Desde mi hamaca, mi pequeño observatorio particular, y como si de una película se tratase, me paso las horas contemplando el panorama. La playa, un lugar de contrastes:
– auditivo, pasamos del sonido relajante de las olas que acarician la orilla en un vaivén continuo al griterío del tumulto que se va agolpando poco a poco a partir del medio día
– visual, pasamos de la serenidad del azul esmeralda espumoso al más puro festival de colores
– olfativo, pasamos de la respiración pausada, acompasada con ese aroma a salitre en polvo al caos de fragancias que mezclan el más fétido de los sudores con el aroma más exquisito de Chanel número 5.
– gustativo, pasamos del sabor a miel y limón frente al amargo o dulce según la cuchara con la que se saboree.
-táctil,pasamos de la brisa marina que acaricia los cuerpos al amanecer a la bofetada de calor que trasgrede la estrecha frontera entre el placer y la incomodidad.

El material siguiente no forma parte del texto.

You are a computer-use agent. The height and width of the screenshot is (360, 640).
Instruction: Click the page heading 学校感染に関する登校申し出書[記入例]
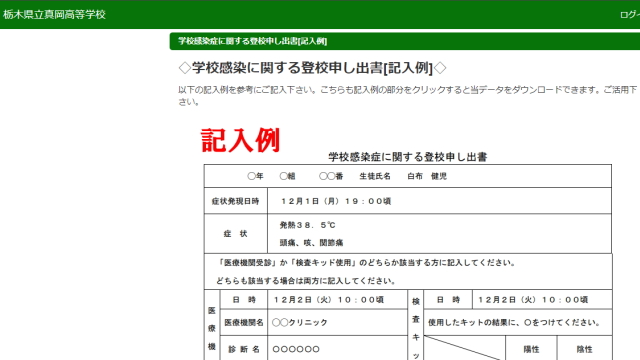pos(312,68)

Y no sólo puedo percibir contrastes sensitivos, sino también los anímicos, esas mentes maravillosas que buscan en la playa distintos tesoros escondidos. Los hay que solo desean disfrutar de un momento de relax y placer, aquellos que la ven como vía de escape o simplemente un medio que les permite gestionar las vacaciones familiares.
Cuando llega el final, todo cambia. Es en ese momento cuando ese elenco de contrastes se unifica en un único pensamiento:¿volveremos el próximo verano?